##### SELECTED PASSAGE #####

Here we we have a relation likes/2 over which we want to run statistics.
One could use predicates from library(aggregate) or similar, but let's not
Suggestion is to chain three operations:
Create a nicer structure to run stats
Run stats over nicer structure
Find the best
Create nicer structure to run stats
Collect
the vector (in the form or a Prolog list) of persons that occur as second argument in predicate likes/2 (so that we have something to count), and
the set of persons (also in the form of a Prolog list) so that we can iterate over something.
The key are the collection predicates findall/3 and setof/3
findall/3 is used to collect all the Person that appear on second argument position of likes/2,
setof/3 is used to collect the set of all Person that appear on first or second argument position of likes/2.
To make that work, setof/3 needs to be told that the argument on the other position is unimportant by
"existentially quantifying" it with X^.
person_occurrences(PersonVec) :-
findall(Person,likes(_,Person),PersonVec).
person_set(PersonSet) :-
setof(Person,X^(likes(Person,X);likes(X,Person)),PersonSet).
Alternativey for person_set/2, more comprehensible:
person(Person) :- likes(Person,_).
person(Person) :- likes(X,Person).
person_set(PersonSet) :- setof(Person,person(Person),PersonSet).
Trying this on the "Prolog Toplevel" shows we are on the right track:
?- person_occurrences(PersonSet).
PersonSet = [mary, adam, mary, destiny, adam, adam].
?- person_set(PersonSet).
PersonSet = [adam, brianna, destiny, jack, john, mary].

##### RAW DATA #####

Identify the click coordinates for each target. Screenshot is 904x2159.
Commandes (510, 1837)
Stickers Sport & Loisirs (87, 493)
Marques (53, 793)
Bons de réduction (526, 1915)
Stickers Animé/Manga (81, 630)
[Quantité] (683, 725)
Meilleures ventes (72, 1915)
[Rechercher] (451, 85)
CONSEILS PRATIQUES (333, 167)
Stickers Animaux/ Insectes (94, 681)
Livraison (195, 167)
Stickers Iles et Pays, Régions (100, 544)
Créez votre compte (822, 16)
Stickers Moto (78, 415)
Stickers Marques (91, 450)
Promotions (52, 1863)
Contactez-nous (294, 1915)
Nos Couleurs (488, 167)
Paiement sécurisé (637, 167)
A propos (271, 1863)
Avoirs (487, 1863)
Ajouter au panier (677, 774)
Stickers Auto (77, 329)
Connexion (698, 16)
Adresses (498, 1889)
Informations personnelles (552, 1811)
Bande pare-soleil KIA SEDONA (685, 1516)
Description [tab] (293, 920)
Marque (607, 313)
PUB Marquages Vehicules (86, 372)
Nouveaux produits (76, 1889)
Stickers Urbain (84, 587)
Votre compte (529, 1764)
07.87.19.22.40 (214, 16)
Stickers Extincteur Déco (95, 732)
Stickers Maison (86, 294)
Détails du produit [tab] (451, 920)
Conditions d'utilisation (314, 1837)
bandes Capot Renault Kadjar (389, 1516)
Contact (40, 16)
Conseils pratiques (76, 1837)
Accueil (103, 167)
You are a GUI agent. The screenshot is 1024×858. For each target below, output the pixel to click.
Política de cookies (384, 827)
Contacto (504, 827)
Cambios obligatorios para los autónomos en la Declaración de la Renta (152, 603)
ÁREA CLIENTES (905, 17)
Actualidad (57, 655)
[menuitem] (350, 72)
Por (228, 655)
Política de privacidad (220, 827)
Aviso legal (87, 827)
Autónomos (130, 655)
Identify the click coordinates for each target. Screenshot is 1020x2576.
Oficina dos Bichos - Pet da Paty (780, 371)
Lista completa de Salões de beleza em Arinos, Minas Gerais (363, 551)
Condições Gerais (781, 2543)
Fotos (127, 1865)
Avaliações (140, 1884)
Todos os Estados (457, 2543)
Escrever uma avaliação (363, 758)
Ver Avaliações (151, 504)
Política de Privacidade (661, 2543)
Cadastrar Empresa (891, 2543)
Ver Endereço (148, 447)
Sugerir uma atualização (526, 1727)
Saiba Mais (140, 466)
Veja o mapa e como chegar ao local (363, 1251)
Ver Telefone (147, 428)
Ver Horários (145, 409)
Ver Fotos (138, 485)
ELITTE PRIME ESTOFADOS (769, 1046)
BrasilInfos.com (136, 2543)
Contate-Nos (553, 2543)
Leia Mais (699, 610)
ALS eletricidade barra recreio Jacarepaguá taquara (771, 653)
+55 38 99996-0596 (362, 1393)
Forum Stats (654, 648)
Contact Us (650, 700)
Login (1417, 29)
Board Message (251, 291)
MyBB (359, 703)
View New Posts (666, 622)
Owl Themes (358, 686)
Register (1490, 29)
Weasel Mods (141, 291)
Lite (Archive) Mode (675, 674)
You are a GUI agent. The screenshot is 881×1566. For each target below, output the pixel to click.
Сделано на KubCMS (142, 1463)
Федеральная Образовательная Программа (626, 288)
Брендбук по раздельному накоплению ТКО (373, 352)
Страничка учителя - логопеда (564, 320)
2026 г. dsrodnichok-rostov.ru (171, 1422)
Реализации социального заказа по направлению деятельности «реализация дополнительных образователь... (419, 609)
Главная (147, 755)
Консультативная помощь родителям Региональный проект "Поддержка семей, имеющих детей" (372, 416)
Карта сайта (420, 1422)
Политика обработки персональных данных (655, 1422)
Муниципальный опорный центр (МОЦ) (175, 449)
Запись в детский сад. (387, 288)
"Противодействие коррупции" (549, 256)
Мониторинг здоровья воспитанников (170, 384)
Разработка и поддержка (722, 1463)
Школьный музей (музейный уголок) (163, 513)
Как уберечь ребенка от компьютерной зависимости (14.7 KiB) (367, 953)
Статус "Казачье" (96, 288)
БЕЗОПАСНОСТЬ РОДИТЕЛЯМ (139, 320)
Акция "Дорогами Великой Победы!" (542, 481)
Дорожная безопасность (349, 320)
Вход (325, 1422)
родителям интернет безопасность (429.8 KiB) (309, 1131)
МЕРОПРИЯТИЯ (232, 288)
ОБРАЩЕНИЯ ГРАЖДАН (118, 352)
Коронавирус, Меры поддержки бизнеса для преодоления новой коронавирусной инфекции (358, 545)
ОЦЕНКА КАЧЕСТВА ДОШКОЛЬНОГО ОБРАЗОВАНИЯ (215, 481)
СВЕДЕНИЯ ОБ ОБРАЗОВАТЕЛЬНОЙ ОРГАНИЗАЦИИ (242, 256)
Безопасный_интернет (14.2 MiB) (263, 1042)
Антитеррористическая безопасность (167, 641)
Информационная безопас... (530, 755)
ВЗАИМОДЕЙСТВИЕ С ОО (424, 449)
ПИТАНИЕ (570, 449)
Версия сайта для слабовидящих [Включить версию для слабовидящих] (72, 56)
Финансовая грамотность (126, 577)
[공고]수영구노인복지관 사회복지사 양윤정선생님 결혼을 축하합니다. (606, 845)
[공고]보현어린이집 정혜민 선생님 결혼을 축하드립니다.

#####

WRITTEN REQUEST 1: In the post on likes/2 statistics, which collection predicate gathers every Person in the second argument position of likes/2?
WRITTEN REQUEST 2: Shorten the paragraph of the post on likes/2 statistics that begins "The key are the collection predicates", keeping its main facts.
WRITTEN REQUEST 3: Reproduce the stretch of the post on likes/2 statistics from "The key are" through "person(Person) :- likes(X,Person).".
The material after the post on likes/2 statistics is separate from the post itself.

PROBLEM SOLUTION 1: findall/3

PROBLEM SOLUTION 2: Two collection predicates do the work. findall/3 gathers every Person in the second argument position of likes/2. setof/3 gathers the set of every Person in the first or second position, with the other argument existentially quantified with X^ so that setof/3 treats it as unimportant.

PROBLEM SOLUTION 3:
The key are the collection predicates findall/3 and setof/3
findall/3 is used to collect all the Person that appear on second argument position of likes/2,
setof/3 is used to collect the set of all Person that appear on first or second argument position of likes/2.
To make that work, setof/3 needs to be told that the argument on the other position is unimportant by
"existentially quantifying" it with X^.
person_occurrences(PersonVec) :-
findall(Person,likes(_,Person),PersonVec).
person_set(PersonSet) :-
setof(Person,X^(likes(Person,X);likes(X,Person)),PersonSet).
Alternativey for person_set/2, more comprehensible:
person(Person) :- likes(Person,_).
person(Person) :- likes(X,Person).